O diretor do Butantan, Dimas Covas, afirmou: “Protocolaremos esse material ainda hoje e vamos dialogar intensamente com a Anvisa para que ela perceba a importância da autorização do início desses estudos clínicos o mais rapidamente possível, para que possamos em um mês e meio, dois meses e meio, terminar essa fase de avaliação clínica e iniciar a produção (…) “Nós aprendemos com as vacinas anteriores, já sabemos o que é uma boa vacina contra a Covid-19. Essa será uma vacina de segunda geração, mais imunogênica”, finaliza. 

A vacina, que recebe o nome de ButanVac, começou a ser produzida há exatamente um ano atrás, 26 de março de 2020, e foi desenvolvida com matéria-prima brasileira e a mesma tecnologia usada na vacina da gripe. Covas afirmou que a vacina foi enviada para outros países durante a fase pré-clínica, e que as avaliações realizadas em animais na Índia apontaram ótimos resultados. João Dória (PSDB), governador de São Paulo — de onde ocorreu a coletiva de imprensa para o anúncio da ButanVac — afirmou que, além da Anvisa, a Organização Mundial da Saúde (OMS) também irá receber, nesta sexta, todas as informações sobre a nova vacina, para acompanhar o desenvolvimento dos testes clínicos desde o início. 

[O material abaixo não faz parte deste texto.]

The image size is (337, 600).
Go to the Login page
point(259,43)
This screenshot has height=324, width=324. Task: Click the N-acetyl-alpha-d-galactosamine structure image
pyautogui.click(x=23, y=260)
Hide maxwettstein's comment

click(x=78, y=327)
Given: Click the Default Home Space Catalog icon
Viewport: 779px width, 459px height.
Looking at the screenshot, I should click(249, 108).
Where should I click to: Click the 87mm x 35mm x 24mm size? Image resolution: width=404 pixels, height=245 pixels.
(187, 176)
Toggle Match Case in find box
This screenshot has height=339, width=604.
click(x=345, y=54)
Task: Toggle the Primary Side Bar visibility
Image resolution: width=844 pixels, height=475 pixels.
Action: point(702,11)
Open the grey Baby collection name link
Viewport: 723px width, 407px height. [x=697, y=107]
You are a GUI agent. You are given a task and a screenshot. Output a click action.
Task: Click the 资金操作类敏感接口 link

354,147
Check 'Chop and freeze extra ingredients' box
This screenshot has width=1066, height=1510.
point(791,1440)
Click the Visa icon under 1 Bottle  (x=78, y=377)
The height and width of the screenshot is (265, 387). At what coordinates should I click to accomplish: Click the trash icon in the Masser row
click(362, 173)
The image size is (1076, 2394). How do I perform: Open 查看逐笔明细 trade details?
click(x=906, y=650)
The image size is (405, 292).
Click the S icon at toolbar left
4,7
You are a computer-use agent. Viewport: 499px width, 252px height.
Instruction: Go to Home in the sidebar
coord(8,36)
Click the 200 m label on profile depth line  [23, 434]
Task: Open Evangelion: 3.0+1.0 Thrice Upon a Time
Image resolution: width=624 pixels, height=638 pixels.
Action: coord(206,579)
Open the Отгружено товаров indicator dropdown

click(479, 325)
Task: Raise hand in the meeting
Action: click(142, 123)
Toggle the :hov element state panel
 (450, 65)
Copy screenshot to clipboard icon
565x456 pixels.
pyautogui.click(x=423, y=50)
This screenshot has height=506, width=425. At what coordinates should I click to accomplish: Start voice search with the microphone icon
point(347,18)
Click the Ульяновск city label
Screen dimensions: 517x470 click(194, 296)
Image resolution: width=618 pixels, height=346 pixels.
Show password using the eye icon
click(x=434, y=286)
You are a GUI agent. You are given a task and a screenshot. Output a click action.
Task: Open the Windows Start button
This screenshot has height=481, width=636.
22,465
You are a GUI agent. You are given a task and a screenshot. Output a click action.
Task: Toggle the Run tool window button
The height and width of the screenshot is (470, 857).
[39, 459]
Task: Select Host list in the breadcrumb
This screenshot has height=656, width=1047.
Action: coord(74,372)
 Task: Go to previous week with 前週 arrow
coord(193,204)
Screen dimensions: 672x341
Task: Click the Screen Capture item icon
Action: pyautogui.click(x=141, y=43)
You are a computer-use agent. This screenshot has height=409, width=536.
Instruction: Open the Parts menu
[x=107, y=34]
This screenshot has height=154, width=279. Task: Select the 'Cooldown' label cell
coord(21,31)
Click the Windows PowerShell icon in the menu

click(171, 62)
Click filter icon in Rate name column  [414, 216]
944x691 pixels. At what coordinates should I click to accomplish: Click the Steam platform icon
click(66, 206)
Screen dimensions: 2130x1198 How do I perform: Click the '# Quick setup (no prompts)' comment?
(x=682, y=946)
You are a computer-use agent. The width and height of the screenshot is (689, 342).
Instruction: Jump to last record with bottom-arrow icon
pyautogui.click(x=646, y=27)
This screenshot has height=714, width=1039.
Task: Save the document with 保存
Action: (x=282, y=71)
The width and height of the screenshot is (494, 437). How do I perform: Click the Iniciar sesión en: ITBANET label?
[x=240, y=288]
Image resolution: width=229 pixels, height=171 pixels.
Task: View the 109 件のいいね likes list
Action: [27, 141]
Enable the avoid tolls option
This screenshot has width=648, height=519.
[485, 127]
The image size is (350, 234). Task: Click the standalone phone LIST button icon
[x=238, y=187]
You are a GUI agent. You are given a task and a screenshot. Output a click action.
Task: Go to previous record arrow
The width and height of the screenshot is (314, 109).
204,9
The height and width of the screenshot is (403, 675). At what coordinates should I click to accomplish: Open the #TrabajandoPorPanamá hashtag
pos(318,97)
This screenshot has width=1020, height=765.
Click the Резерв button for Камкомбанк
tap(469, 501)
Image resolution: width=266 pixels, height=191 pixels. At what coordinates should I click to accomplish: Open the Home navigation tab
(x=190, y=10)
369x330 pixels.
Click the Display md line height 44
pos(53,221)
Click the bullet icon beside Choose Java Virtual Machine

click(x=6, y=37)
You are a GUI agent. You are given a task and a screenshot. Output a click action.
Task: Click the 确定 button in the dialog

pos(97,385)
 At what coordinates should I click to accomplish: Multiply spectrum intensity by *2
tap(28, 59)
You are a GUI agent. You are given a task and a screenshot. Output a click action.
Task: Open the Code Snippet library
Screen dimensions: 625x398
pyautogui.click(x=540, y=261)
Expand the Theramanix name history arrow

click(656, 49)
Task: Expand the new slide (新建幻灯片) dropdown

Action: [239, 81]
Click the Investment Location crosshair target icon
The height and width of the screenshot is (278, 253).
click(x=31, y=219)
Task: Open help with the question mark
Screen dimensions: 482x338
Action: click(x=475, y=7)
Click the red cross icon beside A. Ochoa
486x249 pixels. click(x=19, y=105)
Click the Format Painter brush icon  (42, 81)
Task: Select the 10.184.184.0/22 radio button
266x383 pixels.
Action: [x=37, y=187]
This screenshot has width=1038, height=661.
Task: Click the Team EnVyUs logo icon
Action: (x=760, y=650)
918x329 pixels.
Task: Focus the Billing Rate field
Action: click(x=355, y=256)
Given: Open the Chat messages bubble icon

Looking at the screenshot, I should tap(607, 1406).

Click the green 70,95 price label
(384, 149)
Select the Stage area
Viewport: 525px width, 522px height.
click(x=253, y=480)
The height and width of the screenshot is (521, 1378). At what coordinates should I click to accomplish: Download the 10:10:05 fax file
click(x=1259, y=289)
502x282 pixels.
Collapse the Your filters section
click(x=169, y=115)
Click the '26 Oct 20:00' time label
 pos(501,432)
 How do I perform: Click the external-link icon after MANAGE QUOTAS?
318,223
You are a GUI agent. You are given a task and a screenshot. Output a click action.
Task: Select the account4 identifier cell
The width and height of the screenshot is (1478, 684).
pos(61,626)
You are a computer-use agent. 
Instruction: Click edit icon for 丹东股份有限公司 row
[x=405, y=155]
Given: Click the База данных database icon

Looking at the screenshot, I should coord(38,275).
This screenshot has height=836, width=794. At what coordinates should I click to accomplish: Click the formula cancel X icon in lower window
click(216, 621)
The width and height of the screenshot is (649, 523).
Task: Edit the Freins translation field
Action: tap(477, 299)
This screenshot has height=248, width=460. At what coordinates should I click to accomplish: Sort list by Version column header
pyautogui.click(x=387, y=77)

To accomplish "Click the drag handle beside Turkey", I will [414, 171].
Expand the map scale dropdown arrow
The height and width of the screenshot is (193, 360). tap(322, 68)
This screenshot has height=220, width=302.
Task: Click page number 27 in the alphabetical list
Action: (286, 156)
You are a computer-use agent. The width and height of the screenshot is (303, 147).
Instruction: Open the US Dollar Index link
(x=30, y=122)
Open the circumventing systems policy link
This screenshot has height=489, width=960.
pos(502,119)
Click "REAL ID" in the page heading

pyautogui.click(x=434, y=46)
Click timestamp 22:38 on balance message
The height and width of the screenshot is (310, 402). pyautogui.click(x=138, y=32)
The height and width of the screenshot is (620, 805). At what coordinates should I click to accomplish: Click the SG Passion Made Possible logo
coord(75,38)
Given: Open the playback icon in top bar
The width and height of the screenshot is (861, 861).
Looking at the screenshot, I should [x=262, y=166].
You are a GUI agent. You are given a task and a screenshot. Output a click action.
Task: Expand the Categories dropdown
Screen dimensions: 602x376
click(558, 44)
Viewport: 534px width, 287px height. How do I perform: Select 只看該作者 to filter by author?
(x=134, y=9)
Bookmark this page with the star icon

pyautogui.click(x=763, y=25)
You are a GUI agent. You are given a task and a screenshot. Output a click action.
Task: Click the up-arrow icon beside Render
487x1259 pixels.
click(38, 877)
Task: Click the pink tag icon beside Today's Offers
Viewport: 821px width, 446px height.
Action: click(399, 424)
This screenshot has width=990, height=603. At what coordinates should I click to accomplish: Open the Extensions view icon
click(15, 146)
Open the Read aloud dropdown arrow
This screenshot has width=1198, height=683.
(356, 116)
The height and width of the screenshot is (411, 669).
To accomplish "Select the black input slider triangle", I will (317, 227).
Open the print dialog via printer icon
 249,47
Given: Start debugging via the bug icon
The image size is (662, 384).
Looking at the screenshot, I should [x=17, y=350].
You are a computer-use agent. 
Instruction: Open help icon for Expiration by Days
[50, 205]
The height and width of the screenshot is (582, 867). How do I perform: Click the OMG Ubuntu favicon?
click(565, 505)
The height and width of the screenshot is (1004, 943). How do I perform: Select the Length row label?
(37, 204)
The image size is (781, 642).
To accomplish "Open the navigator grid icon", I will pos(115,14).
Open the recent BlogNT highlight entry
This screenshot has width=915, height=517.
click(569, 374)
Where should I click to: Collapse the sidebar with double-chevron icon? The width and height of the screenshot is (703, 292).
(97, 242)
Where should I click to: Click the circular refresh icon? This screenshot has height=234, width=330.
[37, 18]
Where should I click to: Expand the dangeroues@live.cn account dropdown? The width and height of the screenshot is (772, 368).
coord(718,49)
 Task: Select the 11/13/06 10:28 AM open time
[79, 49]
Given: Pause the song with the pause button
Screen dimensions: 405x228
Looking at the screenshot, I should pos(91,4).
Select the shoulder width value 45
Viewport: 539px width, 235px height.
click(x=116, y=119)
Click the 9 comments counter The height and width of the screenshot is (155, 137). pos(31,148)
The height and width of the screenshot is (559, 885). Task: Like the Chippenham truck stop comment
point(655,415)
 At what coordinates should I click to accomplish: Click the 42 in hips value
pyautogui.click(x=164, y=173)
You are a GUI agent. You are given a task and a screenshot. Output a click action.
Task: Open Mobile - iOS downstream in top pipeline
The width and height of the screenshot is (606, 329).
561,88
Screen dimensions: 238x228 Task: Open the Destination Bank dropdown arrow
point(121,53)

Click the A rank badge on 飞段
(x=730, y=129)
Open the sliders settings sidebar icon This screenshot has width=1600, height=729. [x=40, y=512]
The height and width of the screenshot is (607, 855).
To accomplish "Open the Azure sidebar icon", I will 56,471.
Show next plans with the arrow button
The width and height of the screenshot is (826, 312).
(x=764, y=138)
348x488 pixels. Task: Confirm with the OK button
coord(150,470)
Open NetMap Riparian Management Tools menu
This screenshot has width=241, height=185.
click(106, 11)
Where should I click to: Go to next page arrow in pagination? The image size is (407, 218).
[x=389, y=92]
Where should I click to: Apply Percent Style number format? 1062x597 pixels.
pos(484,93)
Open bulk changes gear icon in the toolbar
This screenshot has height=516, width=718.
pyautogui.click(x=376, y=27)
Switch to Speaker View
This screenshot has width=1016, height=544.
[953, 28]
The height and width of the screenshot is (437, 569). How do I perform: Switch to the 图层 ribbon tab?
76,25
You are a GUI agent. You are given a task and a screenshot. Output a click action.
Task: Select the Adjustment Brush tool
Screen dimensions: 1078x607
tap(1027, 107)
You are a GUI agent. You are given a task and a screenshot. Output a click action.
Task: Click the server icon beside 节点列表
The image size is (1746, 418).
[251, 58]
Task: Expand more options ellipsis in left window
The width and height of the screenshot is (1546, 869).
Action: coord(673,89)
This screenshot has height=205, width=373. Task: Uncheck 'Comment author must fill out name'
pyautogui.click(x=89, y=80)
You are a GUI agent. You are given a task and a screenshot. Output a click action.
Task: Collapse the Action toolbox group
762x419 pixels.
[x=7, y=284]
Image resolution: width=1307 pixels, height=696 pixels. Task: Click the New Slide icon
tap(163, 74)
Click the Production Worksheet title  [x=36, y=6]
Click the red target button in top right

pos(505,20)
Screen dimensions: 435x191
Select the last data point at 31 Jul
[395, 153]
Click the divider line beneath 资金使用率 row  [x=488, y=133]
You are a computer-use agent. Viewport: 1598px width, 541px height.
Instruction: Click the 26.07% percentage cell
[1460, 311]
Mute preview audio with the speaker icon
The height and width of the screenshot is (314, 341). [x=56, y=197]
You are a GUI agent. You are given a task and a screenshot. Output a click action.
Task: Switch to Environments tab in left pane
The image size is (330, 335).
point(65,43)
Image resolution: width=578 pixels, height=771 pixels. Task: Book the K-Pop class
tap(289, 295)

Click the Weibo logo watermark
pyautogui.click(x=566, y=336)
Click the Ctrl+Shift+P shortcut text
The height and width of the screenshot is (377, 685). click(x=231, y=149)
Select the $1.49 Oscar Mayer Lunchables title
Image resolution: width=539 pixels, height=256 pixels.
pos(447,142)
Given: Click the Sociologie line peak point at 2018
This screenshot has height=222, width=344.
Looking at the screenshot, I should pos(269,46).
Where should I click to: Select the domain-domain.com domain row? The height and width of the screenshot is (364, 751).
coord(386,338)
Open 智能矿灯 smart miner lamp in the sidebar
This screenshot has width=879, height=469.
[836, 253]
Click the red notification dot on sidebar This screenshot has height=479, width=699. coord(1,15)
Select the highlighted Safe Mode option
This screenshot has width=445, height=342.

O pedido de autorização é para a realização das fases 1 e 2 de testes da vacina, nas quais serão avaliadas segurança e capacidade de promover resposta imune com 1.800 voluntários. Na fase 3, até 9.000 pessoas devem participar, e a etapa vai estipular a porcentagem de eficácia. O objetivo é encerrar os testes e ter 40 milhões de doses da vacina prontas antes do final de 2021.